Редакторскую обработку ПВЛ, осуществлённую в 1118 г., Б. А. Рыбаков понимал гораздо более широко, чем А. А. Шахматов: согласно позиции историка, она представлена не только в Ипатьевской, но равным образом и в Лаврентьевской летописи. Переработана, по мнению Б. А. Рыбакова, была не только конечная часть ПВЛ (куда была введена тенденция, прославляющая Владимира Мономаха), но и её начало, в котором коренным образом была переделана вся концепция начала Руси: опираясь на наблюдения Н. К. Никольского, учёный сделал вывод, что редактор изъял из несторовой ПВЛ повествование о становлении государственности в Киеве, ввёл в текст летописи Сказание о призвании варягов и искусственно выдвинул при освещении начальных этапов русской истории на первый план Новгород и варягов вопреки полянской киевоцентричной исторической концепции Нестора[23].
В современной историографии концепцию Б. А. Рыбакова развивает П. П. Толочко.
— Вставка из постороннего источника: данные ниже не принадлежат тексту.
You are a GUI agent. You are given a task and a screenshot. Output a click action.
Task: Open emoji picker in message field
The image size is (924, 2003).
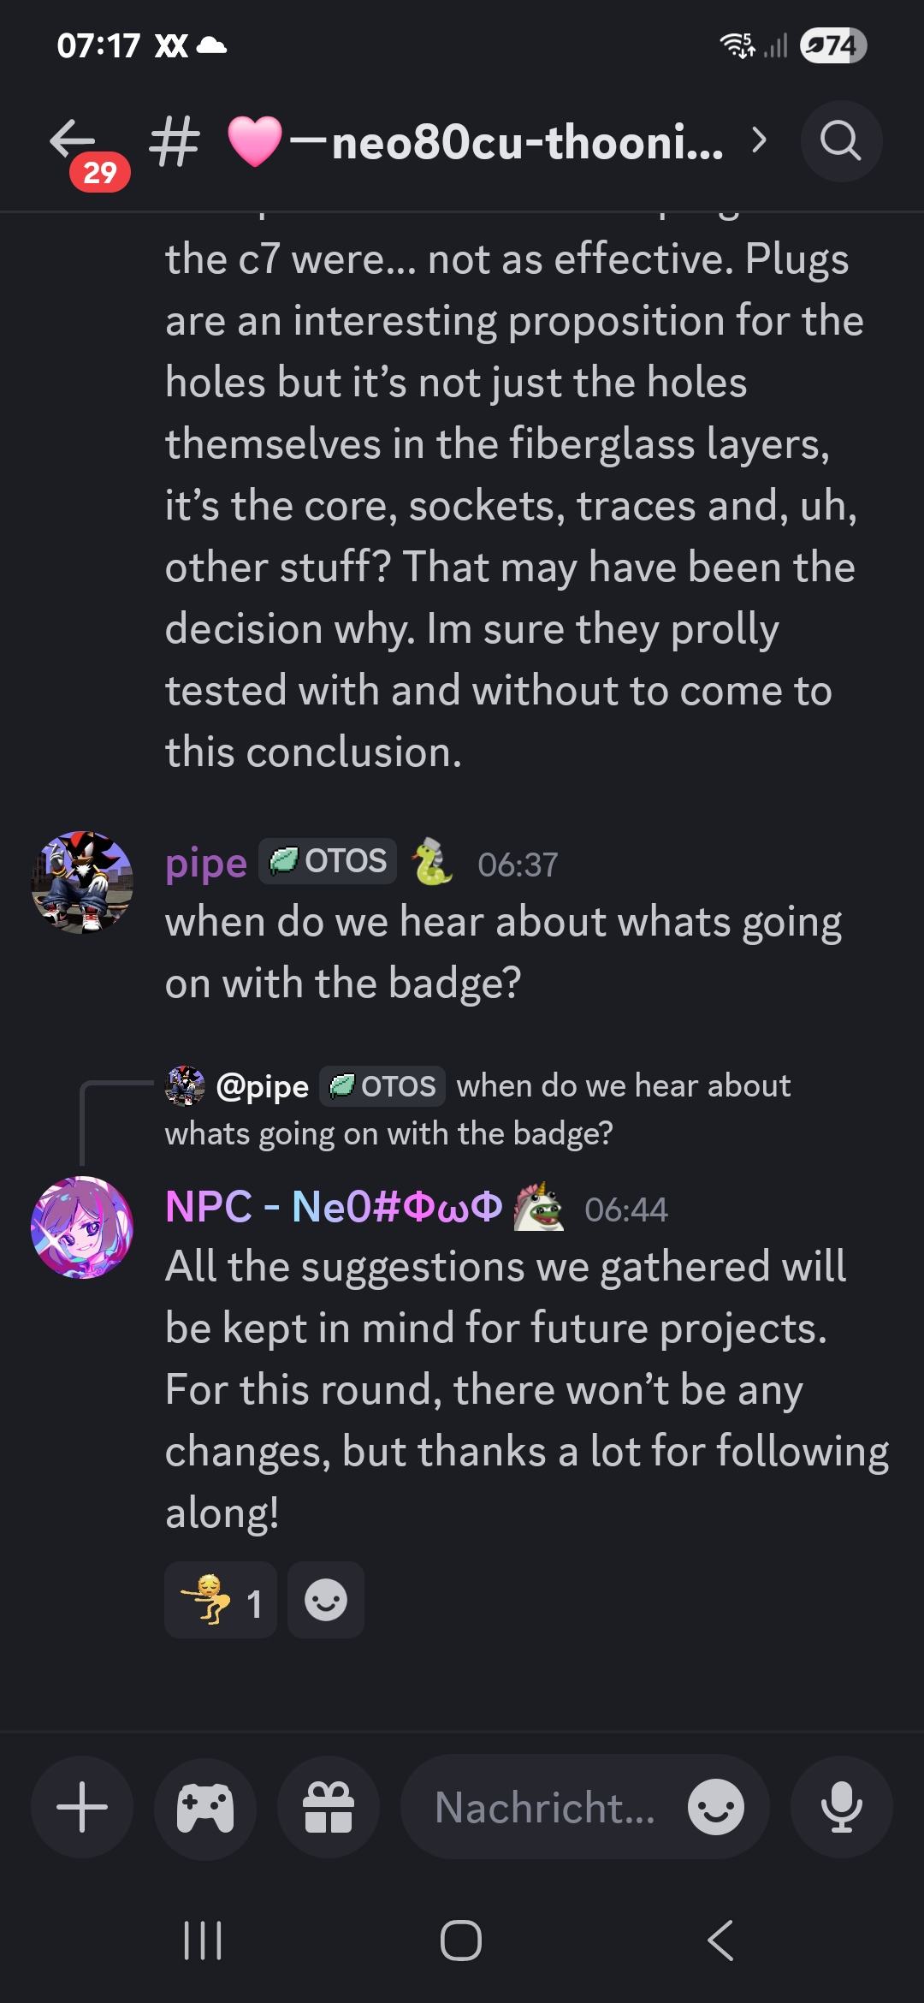coord(715,1806)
Учёный вообще отказывается видеть в Сильвестре летописца или редактора летописи, и, вернувшись к позиции С. А. Бугославского, считает его простым переписчиком. По мнению П. П. Толочко, существовало только две редакции ПВЛ: оригинальная редакция Нестора и редакция 1118 г., в характеристике которой он следует выводам Б. А. Рыбакова[24].
М. Х. Алешковский, разделяя гипотезу А. А. Шахматова о трёх редакциях ПВЛ и их авторстве, внёс в неё следующие три поправки:
(1) Создание оригинальной ПВЛ Нестора он, вслед за Л. В. Черепниным, датировал 1115 г.;
(2) Как и Б. А. Рыбаков, М. Х. Алешковский полагал, что третья редакция ПВЛ, которую он датировал 1119 г. и автором которой считал Василия, летописца, назвавшего своё имя в рассказе об ослеплении Василька Теребовльского, была куда более существенной, чем это виделось А. А. Шахматову, и отразилась в тексте не только Ипатьевской, но, равным образом, и Лаврентьевской летописи. При этом в определении конкретных текстов, вставленных в ПВЛ в ходе её третьей редакции, и её общей оценке М. Х. Алешковский резко разошёлся с Б. А. Рыбаковым: если Б. А. Рыбаков считал, что редактор грубо удалил многие ключевые фрагменты текста Нестора о происхождении Руси и вставил вместо них собственные тенденциозные домыслы, то М. Х. Алешковский оценивал его как выдающегося летописца, знатока переводной литературы, которому мы обязаны в тексте ПВЛ рядом ценнейших сведений;
(3) Если А. А. Шахматов считал, что между Начальным сводом и ПВЛ летописания как такового не имелось и все статьи, следующие за окончанием Начального свода были написаны при составлении ПВЛ ретроспективно, то М. Х. Алешковский пришёл к выводу, что созданию собственно ПВЛ как нового летописного свода предшествовало погодное летописание, продолжавшее Начальный свод[25].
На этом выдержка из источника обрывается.